Could you set down exactly the lines of the data below, starting at the one that holds "This screenshot has height=603, width=811." and ending at the one that holds "This screenshot has height=749, width=1000.", both included, and only those?

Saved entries
========
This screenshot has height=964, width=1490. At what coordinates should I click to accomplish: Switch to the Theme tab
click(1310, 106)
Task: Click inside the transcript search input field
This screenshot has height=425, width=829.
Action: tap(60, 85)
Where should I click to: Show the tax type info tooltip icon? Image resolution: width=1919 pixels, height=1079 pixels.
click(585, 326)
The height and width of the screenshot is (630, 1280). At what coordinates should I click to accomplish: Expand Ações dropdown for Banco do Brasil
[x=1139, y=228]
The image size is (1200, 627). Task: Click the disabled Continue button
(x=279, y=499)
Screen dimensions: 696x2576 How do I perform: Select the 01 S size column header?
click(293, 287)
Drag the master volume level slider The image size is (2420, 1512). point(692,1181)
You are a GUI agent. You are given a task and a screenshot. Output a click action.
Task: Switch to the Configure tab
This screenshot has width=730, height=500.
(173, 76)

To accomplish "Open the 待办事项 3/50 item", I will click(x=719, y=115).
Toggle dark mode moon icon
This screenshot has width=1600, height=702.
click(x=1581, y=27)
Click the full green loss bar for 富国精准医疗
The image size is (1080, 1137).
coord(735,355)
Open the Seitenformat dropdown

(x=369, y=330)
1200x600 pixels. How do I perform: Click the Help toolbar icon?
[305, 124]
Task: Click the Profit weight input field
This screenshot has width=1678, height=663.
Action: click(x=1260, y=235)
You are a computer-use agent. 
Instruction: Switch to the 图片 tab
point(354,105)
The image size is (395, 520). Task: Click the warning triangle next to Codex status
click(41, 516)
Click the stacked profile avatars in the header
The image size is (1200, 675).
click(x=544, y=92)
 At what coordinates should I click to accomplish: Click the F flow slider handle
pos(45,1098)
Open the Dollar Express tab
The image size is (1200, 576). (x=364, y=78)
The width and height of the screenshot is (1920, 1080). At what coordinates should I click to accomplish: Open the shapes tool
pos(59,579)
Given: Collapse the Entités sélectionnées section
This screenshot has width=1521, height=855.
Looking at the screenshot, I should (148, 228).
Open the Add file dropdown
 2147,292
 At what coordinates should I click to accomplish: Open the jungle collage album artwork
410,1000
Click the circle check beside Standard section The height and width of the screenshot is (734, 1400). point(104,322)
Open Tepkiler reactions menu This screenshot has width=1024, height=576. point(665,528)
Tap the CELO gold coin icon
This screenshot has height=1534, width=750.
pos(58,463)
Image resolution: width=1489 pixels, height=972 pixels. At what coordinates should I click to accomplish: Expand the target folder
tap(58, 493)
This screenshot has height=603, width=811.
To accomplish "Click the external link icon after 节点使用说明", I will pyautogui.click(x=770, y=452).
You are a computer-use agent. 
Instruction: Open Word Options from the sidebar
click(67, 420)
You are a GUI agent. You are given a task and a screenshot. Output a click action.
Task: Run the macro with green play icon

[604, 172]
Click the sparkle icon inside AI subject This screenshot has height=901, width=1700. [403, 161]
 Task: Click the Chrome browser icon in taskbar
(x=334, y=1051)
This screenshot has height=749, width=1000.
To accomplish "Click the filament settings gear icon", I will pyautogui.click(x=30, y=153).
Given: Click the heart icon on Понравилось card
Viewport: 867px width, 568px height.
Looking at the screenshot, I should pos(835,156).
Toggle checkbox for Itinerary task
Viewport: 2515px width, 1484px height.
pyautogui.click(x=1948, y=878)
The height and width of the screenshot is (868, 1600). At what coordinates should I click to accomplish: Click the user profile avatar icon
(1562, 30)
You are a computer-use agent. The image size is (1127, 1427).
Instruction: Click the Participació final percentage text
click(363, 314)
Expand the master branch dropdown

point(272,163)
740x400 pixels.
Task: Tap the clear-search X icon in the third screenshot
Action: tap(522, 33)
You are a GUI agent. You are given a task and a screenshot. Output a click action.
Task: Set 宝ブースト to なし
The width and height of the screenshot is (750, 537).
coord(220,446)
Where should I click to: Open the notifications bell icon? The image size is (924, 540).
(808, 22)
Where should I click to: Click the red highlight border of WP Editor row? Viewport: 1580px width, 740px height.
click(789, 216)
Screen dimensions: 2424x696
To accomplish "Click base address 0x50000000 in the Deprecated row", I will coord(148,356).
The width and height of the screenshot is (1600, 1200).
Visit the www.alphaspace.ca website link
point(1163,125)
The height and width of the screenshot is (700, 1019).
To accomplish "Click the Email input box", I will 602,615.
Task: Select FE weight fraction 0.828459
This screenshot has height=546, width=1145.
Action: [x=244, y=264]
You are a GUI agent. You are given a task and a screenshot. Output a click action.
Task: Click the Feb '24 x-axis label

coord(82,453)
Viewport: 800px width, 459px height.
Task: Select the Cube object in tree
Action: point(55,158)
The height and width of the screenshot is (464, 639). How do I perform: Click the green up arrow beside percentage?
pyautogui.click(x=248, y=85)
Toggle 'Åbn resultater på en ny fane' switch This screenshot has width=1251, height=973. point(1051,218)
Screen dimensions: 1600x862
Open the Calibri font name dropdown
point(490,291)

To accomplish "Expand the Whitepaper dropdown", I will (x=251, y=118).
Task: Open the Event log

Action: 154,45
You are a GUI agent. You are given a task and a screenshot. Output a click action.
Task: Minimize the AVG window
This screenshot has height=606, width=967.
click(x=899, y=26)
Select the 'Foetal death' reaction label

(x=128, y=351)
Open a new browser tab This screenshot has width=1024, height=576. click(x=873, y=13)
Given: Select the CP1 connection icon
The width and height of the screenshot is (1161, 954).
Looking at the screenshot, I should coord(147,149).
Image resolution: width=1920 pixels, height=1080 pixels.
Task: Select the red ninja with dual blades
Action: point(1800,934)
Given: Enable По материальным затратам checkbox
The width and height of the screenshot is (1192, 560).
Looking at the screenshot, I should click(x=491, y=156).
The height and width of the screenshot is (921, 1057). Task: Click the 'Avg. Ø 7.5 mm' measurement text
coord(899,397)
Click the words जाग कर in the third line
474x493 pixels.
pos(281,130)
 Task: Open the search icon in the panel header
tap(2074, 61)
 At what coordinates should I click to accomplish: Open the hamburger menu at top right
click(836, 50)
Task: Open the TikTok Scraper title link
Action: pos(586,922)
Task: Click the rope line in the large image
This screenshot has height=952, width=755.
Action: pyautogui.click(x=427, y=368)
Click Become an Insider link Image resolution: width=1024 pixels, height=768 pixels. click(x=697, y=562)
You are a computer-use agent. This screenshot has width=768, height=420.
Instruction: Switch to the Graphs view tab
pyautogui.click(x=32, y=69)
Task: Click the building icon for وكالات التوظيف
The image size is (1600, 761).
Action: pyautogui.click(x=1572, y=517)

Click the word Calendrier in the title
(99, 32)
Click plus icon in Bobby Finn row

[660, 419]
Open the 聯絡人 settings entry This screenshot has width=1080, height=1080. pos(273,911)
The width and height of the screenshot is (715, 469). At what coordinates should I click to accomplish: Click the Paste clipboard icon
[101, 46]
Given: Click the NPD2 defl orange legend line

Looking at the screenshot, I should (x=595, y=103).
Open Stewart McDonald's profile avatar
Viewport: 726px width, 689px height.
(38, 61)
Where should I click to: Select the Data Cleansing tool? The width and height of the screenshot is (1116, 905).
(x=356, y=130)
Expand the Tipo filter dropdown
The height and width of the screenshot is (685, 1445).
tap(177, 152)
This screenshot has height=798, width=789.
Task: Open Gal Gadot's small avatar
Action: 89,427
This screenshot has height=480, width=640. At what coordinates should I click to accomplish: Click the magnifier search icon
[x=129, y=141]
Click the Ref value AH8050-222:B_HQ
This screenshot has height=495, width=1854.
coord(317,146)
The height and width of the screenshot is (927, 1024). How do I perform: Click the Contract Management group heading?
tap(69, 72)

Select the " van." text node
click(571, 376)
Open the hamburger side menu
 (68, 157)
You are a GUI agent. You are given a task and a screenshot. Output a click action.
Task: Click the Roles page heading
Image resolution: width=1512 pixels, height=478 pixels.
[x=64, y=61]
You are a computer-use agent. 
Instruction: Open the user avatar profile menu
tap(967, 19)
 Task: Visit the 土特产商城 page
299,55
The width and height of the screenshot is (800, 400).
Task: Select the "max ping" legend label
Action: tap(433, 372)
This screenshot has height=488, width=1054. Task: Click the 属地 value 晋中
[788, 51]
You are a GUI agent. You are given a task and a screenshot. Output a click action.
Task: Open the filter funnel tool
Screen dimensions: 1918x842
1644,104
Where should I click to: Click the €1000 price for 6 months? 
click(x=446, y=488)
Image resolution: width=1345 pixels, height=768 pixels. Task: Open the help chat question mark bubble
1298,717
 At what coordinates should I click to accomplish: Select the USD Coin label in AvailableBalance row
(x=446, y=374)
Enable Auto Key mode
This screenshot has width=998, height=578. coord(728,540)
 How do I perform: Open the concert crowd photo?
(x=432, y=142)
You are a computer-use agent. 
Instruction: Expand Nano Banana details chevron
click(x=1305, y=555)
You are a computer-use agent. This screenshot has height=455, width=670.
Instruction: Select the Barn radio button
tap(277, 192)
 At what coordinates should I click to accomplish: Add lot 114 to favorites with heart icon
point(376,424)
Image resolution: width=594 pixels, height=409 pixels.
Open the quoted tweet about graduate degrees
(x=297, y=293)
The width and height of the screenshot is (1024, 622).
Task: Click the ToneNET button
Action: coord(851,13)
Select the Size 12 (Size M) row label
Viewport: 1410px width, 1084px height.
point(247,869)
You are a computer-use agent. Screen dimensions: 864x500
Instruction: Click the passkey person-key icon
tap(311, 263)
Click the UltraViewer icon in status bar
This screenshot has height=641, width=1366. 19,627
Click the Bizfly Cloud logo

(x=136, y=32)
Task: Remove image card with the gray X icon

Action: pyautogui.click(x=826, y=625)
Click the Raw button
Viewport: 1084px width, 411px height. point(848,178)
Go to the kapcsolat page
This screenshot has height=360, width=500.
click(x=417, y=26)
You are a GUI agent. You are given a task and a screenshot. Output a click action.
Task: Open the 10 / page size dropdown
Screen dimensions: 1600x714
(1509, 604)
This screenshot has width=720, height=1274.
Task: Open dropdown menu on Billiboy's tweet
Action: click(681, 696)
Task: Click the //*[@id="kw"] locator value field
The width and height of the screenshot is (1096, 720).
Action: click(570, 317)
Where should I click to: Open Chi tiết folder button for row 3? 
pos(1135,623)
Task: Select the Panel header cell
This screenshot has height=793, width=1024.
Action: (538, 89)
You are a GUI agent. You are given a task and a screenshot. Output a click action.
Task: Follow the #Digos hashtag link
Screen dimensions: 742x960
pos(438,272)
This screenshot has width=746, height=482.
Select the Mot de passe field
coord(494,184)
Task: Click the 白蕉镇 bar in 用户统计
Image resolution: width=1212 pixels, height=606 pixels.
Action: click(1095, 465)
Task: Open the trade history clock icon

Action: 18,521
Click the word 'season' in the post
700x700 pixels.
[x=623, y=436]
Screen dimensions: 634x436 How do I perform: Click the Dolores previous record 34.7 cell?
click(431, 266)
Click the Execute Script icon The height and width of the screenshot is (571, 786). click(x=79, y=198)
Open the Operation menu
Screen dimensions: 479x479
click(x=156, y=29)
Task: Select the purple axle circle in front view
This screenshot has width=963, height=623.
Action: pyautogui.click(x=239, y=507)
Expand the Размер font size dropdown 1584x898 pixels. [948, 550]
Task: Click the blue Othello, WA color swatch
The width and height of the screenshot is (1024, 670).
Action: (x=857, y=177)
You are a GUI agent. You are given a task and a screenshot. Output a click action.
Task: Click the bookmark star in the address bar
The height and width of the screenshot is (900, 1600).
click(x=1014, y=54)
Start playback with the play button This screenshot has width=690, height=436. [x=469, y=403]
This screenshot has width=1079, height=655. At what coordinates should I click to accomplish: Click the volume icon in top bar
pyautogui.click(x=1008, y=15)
========
> **YOUR RESPONSE**:
This screenshot has height=603, width=811.
To accomplish "Click the external link icon after 节点使用说明", I will pyautogui.click(x=770, y=452).
You are a computer-use agent. 
Instruction: Open Word Options from the sidebar
click(67, 420)
You are a GUI agent. You are given a task and a screenshot. Output a click action.
Task: Run the macro with green play icon

[604, 172]
Click the sparkle icon inside AI subject This screenshot has height=901, width=1700. [403, 161]
 Task: Click the Chrome browser icon in taskbar
(x=334, y=1051)
This screenshot has height=749, width=1000.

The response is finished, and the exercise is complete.